## Text for analysis:
Content starts

Mandela condemns the firms
NELSON MANDELA, the former South African president, has bitterly criticised the giant pharmaceutical firms. He said last weekend that it was a "gross error" for the firms to sue the South African government to stop it buying or making cheaper copies of anti-AIDS drugs.
He added, "They are exploiting the situation in the developing world because they charge exorbitant prices." Mandela's speech is part of a growing wave of protest in South Africa and across the world which has hurled the drug firms onto the defensive. The court case was due to resume on Wednesday of this week.
Some of the drugs firms are anxious to reach a settlement with the South African government in order to avoid further embarrassment. They would like to make some concessions on a few drugs in order to protect their patents in general.

Content ends

[Source data]

Content starts

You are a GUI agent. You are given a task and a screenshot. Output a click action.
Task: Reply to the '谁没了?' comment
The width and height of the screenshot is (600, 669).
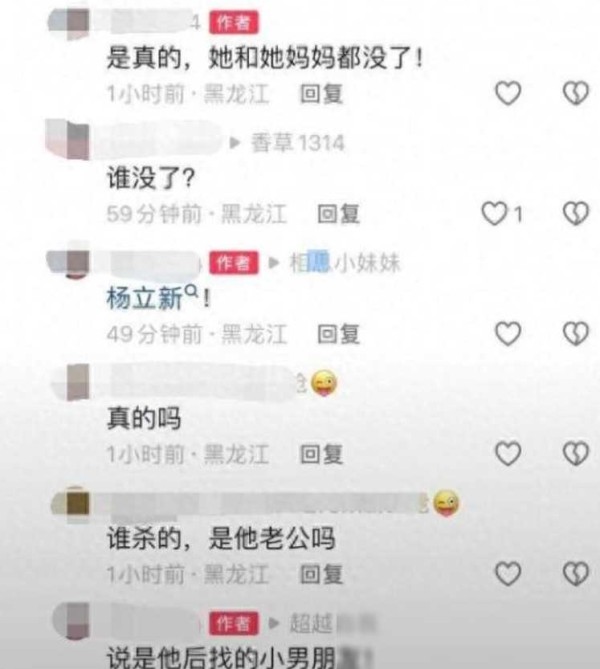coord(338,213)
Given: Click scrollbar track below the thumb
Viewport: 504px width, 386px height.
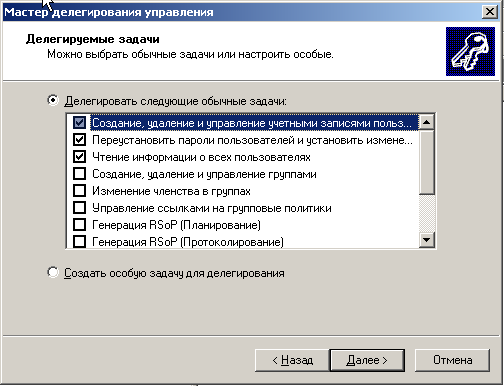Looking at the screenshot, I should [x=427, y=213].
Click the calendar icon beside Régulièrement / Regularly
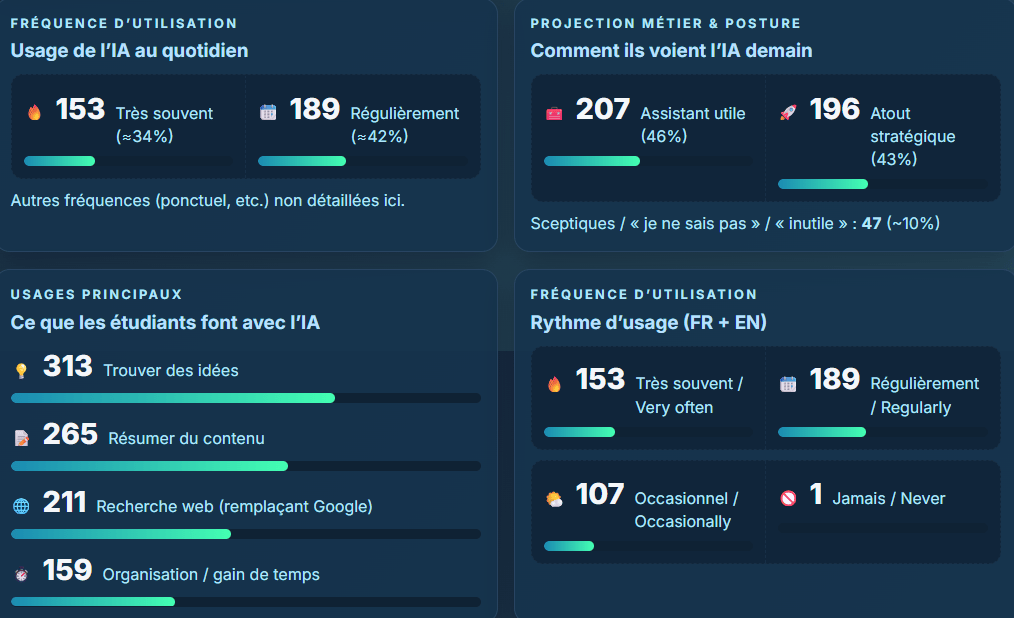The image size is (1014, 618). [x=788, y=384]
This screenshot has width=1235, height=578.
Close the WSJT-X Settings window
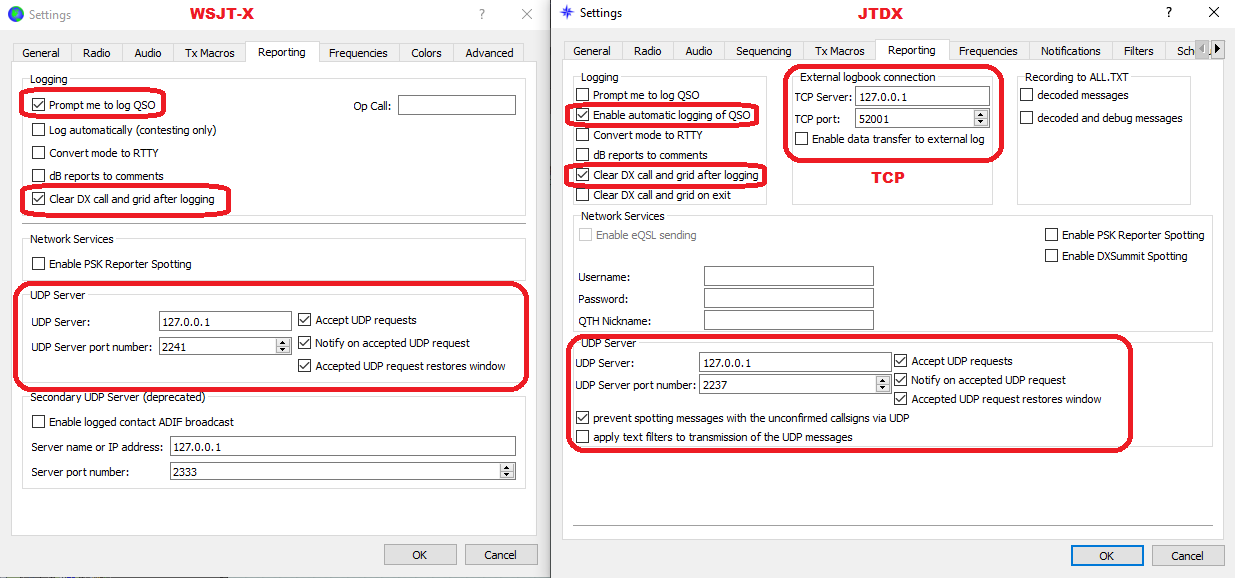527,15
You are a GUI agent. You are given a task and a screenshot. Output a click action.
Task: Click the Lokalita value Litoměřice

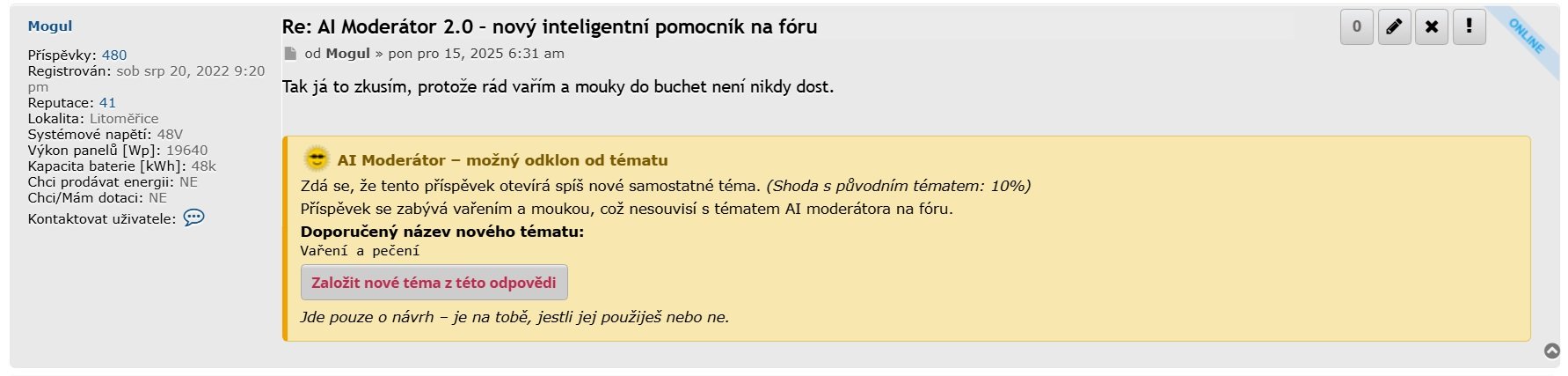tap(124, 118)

Content ends

## Work instructions:
1. Leaving out the headline, list every sentence in the Mandela article that contains the word "firms."
2. In the Mandela article, when was the court case due to resume?
3. Extend the Mandela article with the next few sentences after its last one.
The source data above is separate material, not part of the Mandela article.

## Exercise results:
1.
1. NELSON MANDELA, the former South African president, has bitterly criticised the giant pharmaceutical firms.
2. He said last weekend that it was a "gross error" for the firms to sue the South African government to stop it buying or making cheaper copies of anti-AIDS drugs.
3. Mandela's speech is part of a growing wave of protest in South Africa and across the world which has hurled the drug firms onto the defensive.
4. Some of the drugs firms are anxious to reach a settlement with the South African government in order to avoid further embarrassment.

2. On Wednesday of this week.

3.
As Raymond Gilmartin, chairman and chief executive of drugs firm Merck, says, "If we don't solve this drug access problem then our intellectual property is at risk." These companies are worried that the scandal of denying drugs to people with AIDS will spark a wider debate about their policies, not just in the Third World but in the West, where the great majority of their profits come from.
But the Pharmaceutical Manufacturers Association of South Africa, the industry body spearheading the case, wants to keep up the legal action to the bitter end. These companies should not be allowed to escape with deals or compromises. As a first step forward they must be forced to drop their patents and supply free drugs, without conditions, to the Third World.